** Begin EXCERPT PROVIDED **

[PATCH v2 -mm] limit direct reclaim for higher order allocations

linux-mm.kvack.org archive mirror
 help / color / mirror / Atom feed

* [PATCH v2 -mm] limit direct reclaim for higher order allocations
@ 2011-09-27 14:52 Rik van Riel
  2011-09-27 16:06 ` Johannes Weiner
  2011-09-28 10:02 ` Mel Gorman
  0 siblings, 2 replies; 4+ messages in thread
From: Rik van Riel @ 2011-09-27 14:52 UTC (permalink / raw)
  To: linux-mm; +Cc: linux-kernel, Mel Gorman, akpm, Johannes Weiner, aarcange

When suffering from memory fragmentation due to unfreeable pages,
THP page faults will repeatedly try to compact memory.  Due to
the unfreeable pages, compaction fails.

Needless to say, at that point page reclaim also fails to create
free contiguous 2MB areas.  However, that doesn't stop the current
code from trying, over and over again, and freeing a minimum of
4MB (2UL << sc->order pages) at every single invocation.

This resulted in my 12GB system having 2-3GB free memory, a
corresponding amount of used swap and very sluggish response times.

This can be avoided by having the direct reclaim code not reclaim
from zones that already have plenty of free memory available for
compaction.

If compaction still fails due to unmovable memory, doing additional
reclaim will only hurt the system, not help.

Signed-off-by: Rik van Riel <riel@redhat.com>

---
-v2: shrink_zones now uses the same thresholds as used by compaction itself,
     not only is this conceptually nicer, it also results in kswapd doing
     some actual work; before all the page freeing work was done by THP
     allocators, I seem to see fewer application stalls after this change.

 mm/vmscan.c |   10 ++++++++++
 1 files changed, 10 insertions(+), 0 deletions(-)

** End EXCERPT PROVIDED **

WRITTEN TASKS>
1) List every recipient named on the To and Cc line of the reclaim patch email.
2) In the reclaim patch email, how much free memory did the author's 12GB system end up having?
3) Please transcribe the stretch of the reclaim patch email from "To: linux-mm; +Cc: linux-kernel, Mel" through "pages, compaction fails.".

** Begin PROVIDED MATERIAL **

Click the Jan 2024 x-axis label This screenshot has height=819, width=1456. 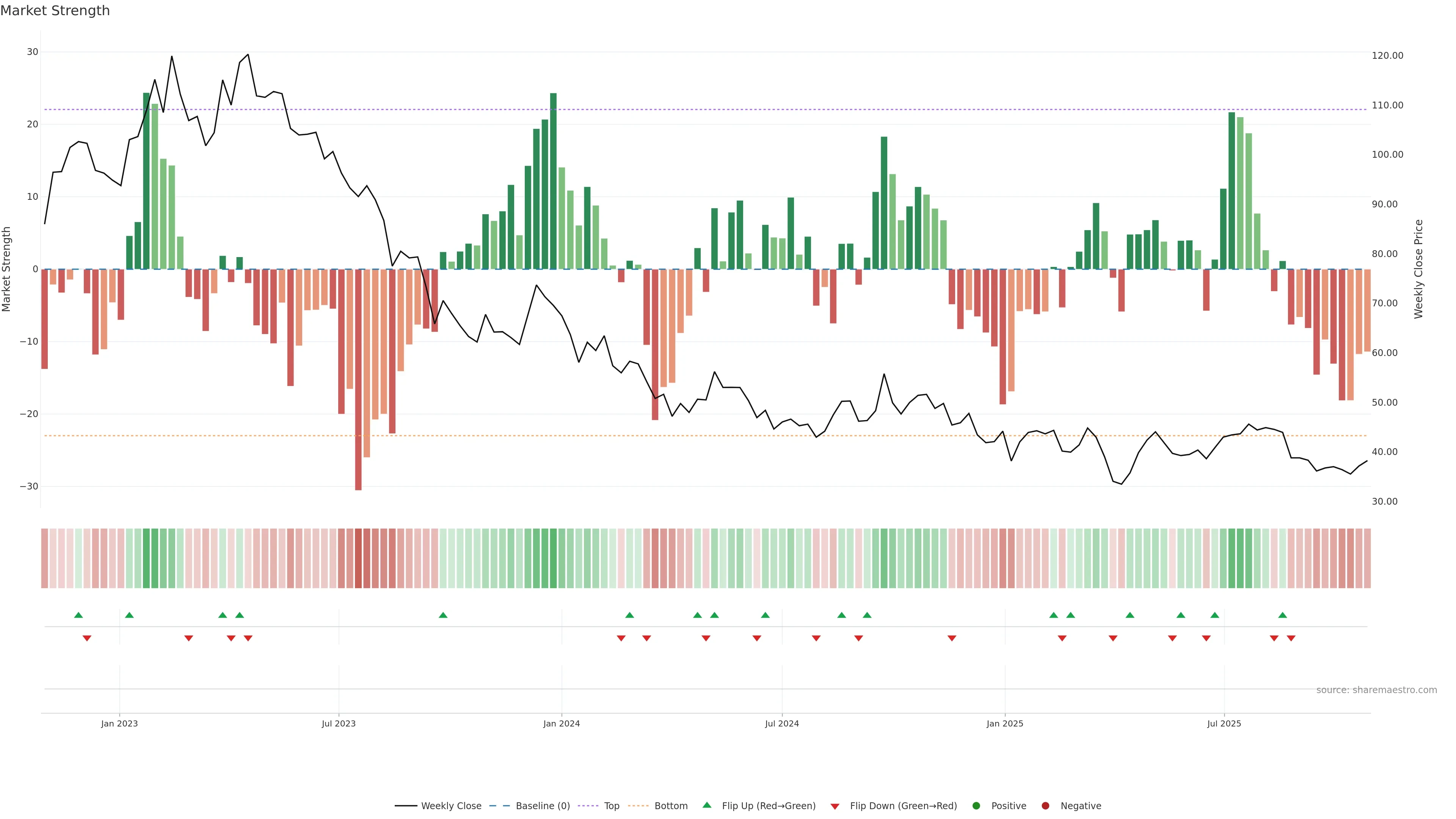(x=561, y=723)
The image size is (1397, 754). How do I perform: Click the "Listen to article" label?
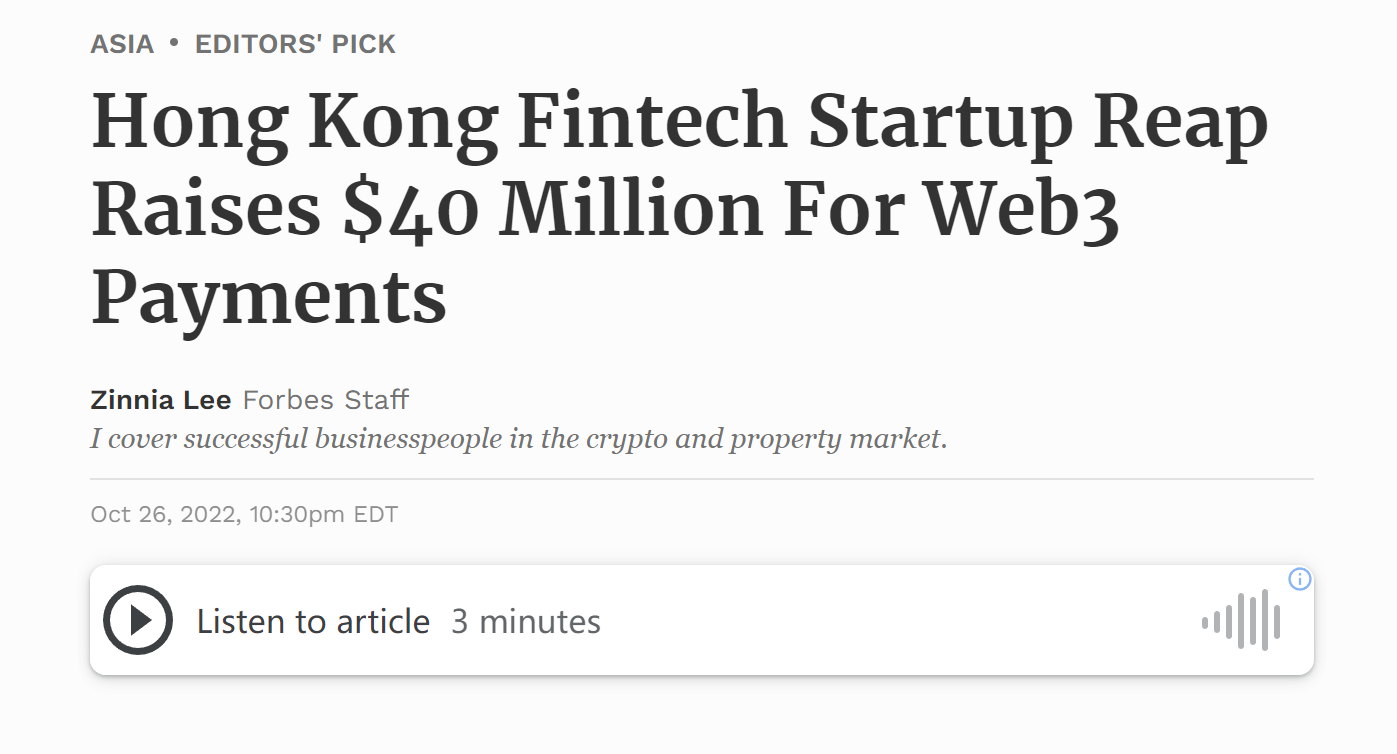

** End PROVIDED MATERIAL **

THE RESULTS>
1) linux-mm, linux-kernel, Mel Gorman, akpm, Johannes Weiner, aarcange

2) 2-3GB

3)
To: linux-mm; +Cc: linux-kernel, Mel Gorman, akpm, Johannes Weiner, aarcange

When suffering from memory fragmentation due to unfreeable pages,
THP page faults will repeatedly try to compact memory.  Due to
the unfreeable pages, compaction fails.